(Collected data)
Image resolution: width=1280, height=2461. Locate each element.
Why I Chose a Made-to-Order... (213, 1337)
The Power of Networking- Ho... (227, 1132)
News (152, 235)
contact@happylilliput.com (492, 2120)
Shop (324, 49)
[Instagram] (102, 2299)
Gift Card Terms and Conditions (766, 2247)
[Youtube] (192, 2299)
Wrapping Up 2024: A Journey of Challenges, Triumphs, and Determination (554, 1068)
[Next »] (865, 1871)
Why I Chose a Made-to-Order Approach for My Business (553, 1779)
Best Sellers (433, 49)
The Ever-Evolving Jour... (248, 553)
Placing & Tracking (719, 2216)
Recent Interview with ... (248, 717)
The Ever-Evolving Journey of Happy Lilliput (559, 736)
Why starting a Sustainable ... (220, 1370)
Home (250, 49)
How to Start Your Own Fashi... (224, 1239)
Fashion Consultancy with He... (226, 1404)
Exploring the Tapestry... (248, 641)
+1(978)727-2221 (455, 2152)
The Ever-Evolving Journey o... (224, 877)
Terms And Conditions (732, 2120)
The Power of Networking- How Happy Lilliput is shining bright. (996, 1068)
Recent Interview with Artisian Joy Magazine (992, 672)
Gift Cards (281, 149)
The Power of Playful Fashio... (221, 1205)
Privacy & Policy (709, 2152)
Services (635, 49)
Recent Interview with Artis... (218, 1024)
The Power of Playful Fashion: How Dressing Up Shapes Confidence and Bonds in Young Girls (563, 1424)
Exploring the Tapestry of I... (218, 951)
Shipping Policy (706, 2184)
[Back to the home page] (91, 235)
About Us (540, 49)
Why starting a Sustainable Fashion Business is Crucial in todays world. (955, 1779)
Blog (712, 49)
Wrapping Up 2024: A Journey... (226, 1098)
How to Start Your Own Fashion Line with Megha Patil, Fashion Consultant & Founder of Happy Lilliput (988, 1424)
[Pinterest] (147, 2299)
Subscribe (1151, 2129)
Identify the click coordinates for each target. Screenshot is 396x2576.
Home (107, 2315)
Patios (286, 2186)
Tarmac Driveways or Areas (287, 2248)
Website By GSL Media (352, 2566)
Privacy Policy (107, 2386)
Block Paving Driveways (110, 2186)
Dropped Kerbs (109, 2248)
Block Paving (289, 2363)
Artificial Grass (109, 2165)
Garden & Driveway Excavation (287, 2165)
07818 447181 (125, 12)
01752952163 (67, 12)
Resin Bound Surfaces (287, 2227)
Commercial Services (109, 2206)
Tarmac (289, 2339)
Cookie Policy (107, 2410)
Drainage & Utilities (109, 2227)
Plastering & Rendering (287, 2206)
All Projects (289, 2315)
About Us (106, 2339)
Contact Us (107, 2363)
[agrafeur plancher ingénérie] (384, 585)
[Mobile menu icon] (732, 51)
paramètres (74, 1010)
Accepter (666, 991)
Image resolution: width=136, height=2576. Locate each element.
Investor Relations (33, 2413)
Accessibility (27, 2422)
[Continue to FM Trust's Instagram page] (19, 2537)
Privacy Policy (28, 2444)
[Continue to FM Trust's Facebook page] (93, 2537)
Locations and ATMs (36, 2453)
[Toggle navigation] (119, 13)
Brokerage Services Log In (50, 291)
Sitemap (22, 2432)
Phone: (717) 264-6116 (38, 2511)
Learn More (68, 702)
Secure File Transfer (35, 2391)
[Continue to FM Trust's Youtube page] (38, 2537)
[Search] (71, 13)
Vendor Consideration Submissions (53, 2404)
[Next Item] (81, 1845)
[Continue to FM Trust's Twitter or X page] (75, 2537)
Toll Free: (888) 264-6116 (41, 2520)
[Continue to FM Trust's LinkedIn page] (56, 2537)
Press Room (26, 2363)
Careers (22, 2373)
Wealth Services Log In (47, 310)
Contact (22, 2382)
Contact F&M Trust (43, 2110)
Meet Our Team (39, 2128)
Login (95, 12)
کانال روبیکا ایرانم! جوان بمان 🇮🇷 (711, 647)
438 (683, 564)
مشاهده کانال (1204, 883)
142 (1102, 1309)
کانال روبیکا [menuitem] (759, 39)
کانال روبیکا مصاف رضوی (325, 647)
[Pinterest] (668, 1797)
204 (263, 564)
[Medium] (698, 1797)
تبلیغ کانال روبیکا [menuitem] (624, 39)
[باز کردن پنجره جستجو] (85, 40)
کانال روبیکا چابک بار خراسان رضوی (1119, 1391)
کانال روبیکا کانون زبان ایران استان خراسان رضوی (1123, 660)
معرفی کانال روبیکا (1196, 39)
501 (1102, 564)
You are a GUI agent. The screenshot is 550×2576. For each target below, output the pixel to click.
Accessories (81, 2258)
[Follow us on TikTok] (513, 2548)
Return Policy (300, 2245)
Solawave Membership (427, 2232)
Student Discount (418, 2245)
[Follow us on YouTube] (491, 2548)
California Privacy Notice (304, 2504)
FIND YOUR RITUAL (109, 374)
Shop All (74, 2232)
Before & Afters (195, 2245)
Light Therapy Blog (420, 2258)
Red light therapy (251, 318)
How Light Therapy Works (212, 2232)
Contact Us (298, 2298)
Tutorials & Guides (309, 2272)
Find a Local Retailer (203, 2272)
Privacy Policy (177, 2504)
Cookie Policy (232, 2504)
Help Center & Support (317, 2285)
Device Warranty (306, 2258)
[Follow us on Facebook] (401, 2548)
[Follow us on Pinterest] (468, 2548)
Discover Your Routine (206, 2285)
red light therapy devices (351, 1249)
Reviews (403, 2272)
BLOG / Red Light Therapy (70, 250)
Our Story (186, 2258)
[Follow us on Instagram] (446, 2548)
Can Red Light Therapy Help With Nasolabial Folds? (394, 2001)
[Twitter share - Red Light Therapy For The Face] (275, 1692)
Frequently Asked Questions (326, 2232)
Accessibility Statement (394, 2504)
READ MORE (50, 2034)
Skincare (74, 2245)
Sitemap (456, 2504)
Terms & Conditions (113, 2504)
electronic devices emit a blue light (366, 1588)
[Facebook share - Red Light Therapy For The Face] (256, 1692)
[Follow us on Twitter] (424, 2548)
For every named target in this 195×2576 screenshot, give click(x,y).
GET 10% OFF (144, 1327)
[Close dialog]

Problem statement — An exact copy of the lines above, from the one containing "Sitemap (22, 2432)" down to the one containing "Toll Free: (888) 264-6116 (41, 2520)" and including both, is the whole answer; retype it and nothing else.

Task output —
Sitemap (22, 2432)
Phone: (717) 264-6116 (38, 2511)
Learn More (68, 702)
Secure File Transfer (35, 2391)
[Continue to FM Trust's Youtube page] (38, 2537)
[Search] (71, 13)
Vendor Consideration Submissions (53, 2404)
[Next Item] (81, 1845)
[Continue to FM Trust's Twitter or X page] (75, 2537)
Toll Free: (888) 264-6116 (41, 2520)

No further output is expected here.